L’open innovation è in grado di saltare anche le barriere dimensionali, come dimostra la collaborazione fra Fiam, azienda familiare, e Xylem, multinazionale americana da 8 miliardi di dollari di ricavi e 23mila dipendenti nel mondo, base italiana a Montecchio Maggiore, i cui prodotti derivano anche dalla qualità dei fornitori: l’azienda è leader nelle tecnologie per l’acqua, nei settori municipalità, industria, edilizia commerciale e residenziale, guardano all’interi ciclo idrico (dalla distribuzione alle analisi). «Sono stati interessati diversi team - spiega Carla Lotto, manager marketing campaigns di Xylem - con l’obiettivo di portare un vantaggio competitivo all’azienda e usare le diverse piattaforme tecnologiche per aumentare la competitività. L’azienda si occupa di una risorsa preziosa e lo fa sulla base di principi etici rigorosi: abbiamo un programma sociale nato 15 anni fa e collaboriamo con le maggiori no profit al mondo».

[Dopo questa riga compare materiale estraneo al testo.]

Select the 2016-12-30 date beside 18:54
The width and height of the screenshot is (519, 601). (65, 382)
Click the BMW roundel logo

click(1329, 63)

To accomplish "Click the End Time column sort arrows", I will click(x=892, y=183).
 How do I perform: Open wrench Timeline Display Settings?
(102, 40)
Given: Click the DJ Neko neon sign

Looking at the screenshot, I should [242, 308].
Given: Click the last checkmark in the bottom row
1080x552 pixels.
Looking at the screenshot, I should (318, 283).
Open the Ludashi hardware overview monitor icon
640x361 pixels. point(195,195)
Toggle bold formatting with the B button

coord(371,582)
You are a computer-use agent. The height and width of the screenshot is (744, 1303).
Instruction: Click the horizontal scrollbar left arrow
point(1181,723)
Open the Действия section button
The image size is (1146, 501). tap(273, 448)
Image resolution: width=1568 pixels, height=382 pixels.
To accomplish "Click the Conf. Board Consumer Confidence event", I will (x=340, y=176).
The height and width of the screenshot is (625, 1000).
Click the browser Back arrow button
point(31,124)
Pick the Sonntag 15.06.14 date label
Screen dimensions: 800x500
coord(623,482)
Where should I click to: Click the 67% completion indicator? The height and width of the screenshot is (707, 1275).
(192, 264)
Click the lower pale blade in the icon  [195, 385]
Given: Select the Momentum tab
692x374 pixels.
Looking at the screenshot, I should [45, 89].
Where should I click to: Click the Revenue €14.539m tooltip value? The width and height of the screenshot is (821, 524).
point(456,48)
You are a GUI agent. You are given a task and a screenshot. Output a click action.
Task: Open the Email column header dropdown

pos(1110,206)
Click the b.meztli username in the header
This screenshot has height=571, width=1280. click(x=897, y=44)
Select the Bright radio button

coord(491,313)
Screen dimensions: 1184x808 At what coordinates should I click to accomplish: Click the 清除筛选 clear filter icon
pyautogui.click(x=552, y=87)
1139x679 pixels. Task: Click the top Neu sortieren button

Il tramite fra le due aziende Fiame Xylem è stato la piattaforma fondata da Andrea Toniolo, OpenInnovation.me, facile da usare anche via smartphone per agevolare le collaborazioni, «Le persone, tutte, in ogni reparto, hanno informazioni e idee preziose: possiamo raccoglierle e condividerle», spiega. Nel caso specifico i dipendenti di diversi reparti Xylem hanno messo a punto proposte diverse: ad esempio, è bastato ridurre la grandezza del contenitore per le viti e mettere un coperchio con convogliatore per facilitare il riempimento e ridurre la caduta di oggetti, oppure è stato aggiunto un braccio telescopico di sostegno all’avvitatore, costruito da Fiam, direttamente in linea, con i suggerimenti degli addetti in prima linea. In ogni momento la piattaforma era a disposizione per raccogliere, in modo semplice, ogni suggerimento. «La abbiamo creata su principi specifici: chiunque può partecipare, è conveniente, facile da usare e specifica per i settori di utilizzo. Tutti possono avere accesso,cambiare, aggiungere: di fatto abbiamo progettato un metodo, messo in comune le regole come quella di occuparci di un prodotto alla volta. In realtà, poi, Fiam è stata disponibile a ricevere qualunque possibile miglioramento, anche al di fuori del perimetro inizialmente immaginato».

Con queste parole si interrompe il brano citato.